▶ _Selected passage_

The receiving party will then be allowed, within five (5) calendar days of receiving the proposed discovery requests, to submit to the
arbitrator an estimate of the reasonable attorneys’ fees and costs associated with responding to such written discovery requests
and a written challenge to each applicable discovery request. After receipt of an estimate of reasonable attorneys’ fees and costs
and/or challenge(s) to one or more discovery requests, consistent with subparagraph (c) above, the arbitrator will within three (3) calendar
days make a finding as to the likely reasonable attorneys’ fees and costs associated with responding to the discovery requests
and issue an order that (i) requires the requesting party to prepay the reasonable attorneys’ fees and costs associated with responding
to the discovery requests, and (ii) requires the responding party to respond to the discovery requests as limited by the arbitrator within
twenty-five (25) calendar days of the arbitrator’s finding with respect to such discovery requests. If a party entitled to submit
an estimate of reasonable attorneys’ fees and costs and/or a challenge to discovery requests fails to do so within such 5-day period,
the arbitrator will make a finding that (A) there are no reasonable attorneys’ fees or costs associated with responding to such
discovery requests, and (B) the responding party must respond to such discovery requests (as may be limited by the arbitrator) within
twenty-five (25) calendar days of the arbitrator’s finding with respect to such discovery requests. Any party submitting any written
discovery requests, including without limitation interrogatories, requests for production subpoenas to a party or a third party, or requests
for admissions, must prepay the estimated reasonable attorneys’ fees and costs, before the responding party has any obligation
to produce or respond to the same, unless such obligation is deemed waived as set forth above.
(d)
In order to allow a written discovery request, the arbitrator must find that the discovery request satisfies the standards set forth
in these Arbitration Provisions and the Utah Rules of Civil Procedure. The arbitrator must strictly enforce these standards. If a discovery
request does not satisfy any of the standards set forth in these Arbitration Provisions or the Utah Rules of Civil Procedure, the arbitrator
may modify such discovery request to satisfy the applicable standards, or strike such discovery request in whole or in part.
(e)

▶ _Problem A_
According to the arbitration discovery provisions, within how many calendar days of receiving proposed discovery requests may the receiving party submit a fee estimate and written challenge to the arbitrator?
▶ _Problem B_
Write the next portion of the arbitration discovery provisions, picking up after the final line shown.

▶ _Records_

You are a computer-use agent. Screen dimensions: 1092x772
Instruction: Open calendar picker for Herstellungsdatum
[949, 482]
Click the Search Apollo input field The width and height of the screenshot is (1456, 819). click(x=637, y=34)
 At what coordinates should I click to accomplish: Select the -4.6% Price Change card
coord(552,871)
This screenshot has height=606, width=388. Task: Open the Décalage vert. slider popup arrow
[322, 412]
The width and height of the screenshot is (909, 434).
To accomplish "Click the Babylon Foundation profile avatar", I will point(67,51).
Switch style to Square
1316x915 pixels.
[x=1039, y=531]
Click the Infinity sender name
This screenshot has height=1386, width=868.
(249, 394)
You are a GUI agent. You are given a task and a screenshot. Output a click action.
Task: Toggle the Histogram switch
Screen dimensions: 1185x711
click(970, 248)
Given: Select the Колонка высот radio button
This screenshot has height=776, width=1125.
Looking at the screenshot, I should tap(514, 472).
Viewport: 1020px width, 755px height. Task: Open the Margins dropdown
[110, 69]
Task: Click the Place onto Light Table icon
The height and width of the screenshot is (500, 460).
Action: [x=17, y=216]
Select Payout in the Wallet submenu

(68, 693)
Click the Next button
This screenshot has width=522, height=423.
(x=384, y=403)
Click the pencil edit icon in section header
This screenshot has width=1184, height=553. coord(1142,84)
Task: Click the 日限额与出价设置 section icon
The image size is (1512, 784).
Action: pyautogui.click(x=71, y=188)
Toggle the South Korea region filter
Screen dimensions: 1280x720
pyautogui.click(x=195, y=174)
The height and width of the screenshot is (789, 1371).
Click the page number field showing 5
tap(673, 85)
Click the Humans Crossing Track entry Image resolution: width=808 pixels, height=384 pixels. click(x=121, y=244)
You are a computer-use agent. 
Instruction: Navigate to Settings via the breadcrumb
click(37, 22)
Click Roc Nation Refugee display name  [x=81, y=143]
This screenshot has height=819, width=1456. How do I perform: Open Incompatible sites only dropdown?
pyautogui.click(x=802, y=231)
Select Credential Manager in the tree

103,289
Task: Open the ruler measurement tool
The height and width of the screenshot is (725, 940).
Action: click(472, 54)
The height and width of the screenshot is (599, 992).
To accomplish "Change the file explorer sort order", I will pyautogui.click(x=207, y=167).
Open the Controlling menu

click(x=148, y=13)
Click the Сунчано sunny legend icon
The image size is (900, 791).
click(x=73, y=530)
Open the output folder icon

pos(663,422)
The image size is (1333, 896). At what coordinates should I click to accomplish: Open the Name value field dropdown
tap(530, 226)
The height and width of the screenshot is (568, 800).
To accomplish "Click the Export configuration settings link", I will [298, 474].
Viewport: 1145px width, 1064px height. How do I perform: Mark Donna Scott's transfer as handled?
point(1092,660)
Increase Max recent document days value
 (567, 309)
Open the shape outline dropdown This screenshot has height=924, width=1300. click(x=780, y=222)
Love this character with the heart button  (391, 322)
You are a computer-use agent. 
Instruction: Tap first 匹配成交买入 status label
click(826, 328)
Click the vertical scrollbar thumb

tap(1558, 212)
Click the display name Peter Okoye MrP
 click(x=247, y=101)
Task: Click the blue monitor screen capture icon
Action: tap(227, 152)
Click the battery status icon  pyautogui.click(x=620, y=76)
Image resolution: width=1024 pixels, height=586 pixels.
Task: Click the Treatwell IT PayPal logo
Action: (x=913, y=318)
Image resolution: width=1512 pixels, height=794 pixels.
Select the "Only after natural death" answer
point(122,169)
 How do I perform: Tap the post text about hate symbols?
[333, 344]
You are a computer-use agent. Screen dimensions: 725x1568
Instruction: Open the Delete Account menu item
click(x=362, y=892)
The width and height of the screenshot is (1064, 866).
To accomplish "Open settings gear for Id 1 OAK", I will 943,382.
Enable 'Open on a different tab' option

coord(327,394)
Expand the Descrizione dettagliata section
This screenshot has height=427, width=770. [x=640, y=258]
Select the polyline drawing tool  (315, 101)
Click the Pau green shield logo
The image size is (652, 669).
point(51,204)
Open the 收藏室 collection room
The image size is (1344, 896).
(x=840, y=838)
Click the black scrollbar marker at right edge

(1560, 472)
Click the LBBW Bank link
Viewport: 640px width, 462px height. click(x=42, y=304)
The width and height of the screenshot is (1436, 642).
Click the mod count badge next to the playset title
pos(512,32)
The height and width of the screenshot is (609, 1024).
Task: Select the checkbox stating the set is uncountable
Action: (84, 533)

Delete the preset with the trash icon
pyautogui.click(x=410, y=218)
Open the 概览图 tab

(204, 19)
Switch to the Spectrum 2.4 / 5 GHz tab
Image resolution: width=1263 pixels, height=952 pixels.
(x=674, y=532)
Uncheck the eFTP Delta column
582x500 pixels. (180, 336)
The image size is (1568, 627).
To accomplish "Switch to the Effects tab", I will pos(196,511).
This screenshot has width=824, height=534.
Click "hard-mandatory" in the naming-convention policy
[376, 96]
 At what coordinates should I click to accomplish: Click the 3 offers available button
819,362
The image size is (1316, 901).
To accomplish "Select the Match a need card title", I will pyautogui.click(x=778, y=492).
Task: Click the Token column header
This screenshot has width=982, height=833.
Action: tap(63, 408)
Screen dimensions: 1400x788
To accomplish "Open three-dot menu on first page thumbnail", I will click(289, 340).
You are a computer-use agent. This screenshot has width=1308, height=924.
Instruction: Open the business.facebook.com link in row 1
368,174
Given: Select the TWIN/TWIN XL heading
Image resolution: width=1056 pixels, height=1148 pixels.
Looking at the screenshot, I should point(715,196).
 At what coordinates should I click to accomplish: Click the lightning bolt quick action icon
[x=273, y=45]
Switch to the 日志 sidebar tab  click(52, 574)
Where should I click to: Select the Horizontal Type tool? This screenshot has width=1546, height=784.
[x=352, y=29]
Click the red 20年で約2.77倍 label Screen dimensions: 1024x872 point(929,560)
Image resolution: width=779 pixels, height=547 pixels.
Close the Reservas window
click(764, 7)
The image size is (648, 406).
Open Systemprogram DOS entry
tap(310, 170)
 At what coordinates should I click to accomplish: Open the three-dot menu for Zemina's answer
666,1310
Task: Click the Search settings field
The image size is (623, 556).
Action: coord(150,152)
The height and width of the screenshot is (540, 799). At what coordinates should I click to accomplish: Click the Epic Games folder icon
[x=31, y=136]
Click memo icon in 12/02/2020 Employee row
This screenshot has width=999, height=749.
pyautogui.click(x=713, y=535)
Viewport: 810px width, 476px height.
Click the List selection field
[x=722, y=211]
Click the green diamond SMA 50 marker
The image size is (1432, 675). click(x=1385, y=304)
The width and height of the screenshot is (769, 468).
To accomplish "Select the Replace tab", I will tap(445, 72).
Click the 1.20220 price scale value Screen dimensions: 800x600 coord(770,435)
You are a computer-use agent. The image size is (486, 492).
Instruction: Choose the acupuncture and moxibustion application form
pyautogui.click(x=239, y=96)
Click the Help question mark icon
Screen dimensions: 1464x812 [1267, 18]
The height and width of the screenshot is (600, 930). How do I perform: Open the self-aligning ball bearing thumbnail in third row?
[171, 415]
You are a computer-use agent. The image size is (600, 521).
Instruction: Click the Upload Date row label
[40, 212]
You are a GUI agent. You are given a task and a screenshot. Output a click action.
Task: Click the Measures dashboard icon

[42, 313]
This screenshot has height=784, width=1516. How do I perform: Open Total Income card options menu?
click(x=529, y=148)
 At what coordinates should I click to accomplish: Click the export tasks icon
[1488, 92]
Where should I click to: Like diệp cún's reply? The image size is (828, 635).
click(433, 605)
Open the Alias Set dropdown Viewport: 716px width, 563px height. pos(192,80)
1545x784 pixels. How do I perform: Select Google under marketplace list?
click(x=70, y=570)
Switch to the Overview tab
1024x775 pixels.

▶ _Written response A_
Within five (5) calendar days.

▶ _Written response B_
Each party may submit expert reports (and rebuttals thereto), provided that such reports must be submitted within sixty (60) days of
the Arbitration Commencement Date. Each party will be allowed a maximum of two (2) experts. Expert reports must contain the following:
(i) a complete statement of all opinions the expert will offer at trial and the basis and reasons for them; (ii) the expert’s name
and qualifications, including a list of all the expert’s publications within the preceding ten (10) years, and a list of any other
cases in which the expert has testified at trial or in a deposition or prepared a report within the preceding ten (10) years; and (iii)
the compensation to be paid for the expert’s report and testimony. The parties are entitled to depose any other party’s expert
witness one (1) time for no more than four (4) hours. An expert may not testify in a party’s case-in-chief concerning any matter
not fairly disclosed in the expert report.
4.6
Dispositive Motions. Each party shall have the right to submit dispositive motions pursuant Rule 12 or Rule 56 of the Utah Rules
of Civil Procedure (a “Dispositive Motion”). The party submitting the Dispositive Motion may, but is not required
to, deliver to the arbitrator and to the other party a memorandum in support (the “Memorandum in Support”) of the
Dispositive Motion. Within seven (7) calendar days of delivery of the Memorandum in Support, the other party shall deliver to the arbitrator
and to the other party a memorandum in opposition to the Memorandum in Support (the “Memorandum in Opposition”). Within
seven (7) calendar days of delivery of the Memorandum in Opposition, as applicable, the party that submitted the Memorandum in Support
shall deliver to the arbitrator and to the other party a reply memorandum to the Memorandum in Opposition (“Reply Memorandum”).
If the applicable party shall fail to deliver the Memorandum in Opposition as required above, or if the other party fails to deliver
the Reply Memorandum as required above, then the applicable party shall lose its right to so deliver the same, and the Dispositive Motion
shall proceed regardless.
4.7
Confidentiality. All information disclosed by either party (or such party’s agents) during the Arbitration process (including
without limitation information disclosed during the discovery process or any Appeal (defined below)) shall be considered confidential
in nature. Each party agrees not to disclose any confidential information received from the other party (or its agents) during the Arbitration
process (including without limitation during the discovery process or any Appeal) unless (a) prior to or after the time of disclosure
such information becomes public knowledge or part of the public domain, not as a result of any inaction or action of the receiving party
or its agents, (b) such information is required by a court order, subpoena or similar legal duress to be disclosed if such receiving
party has notified the other party thereof in writing and given it a reasonable opportunity to obtain a protective order from a court
of competent jurisdiction prior to disclosure, or (c) such information is disclosed to the receiving party’s agents, representatives
and legal counsel on a need to know basis who each agree in writing not to disclose such information to any third party. Pursuant to
Section 118(5) of the Arbitration Act, the arbitrator is hereby authorized and directed to issue a protective order to prevent the disclosure
of privileged information and confidential information upon the written request of either party.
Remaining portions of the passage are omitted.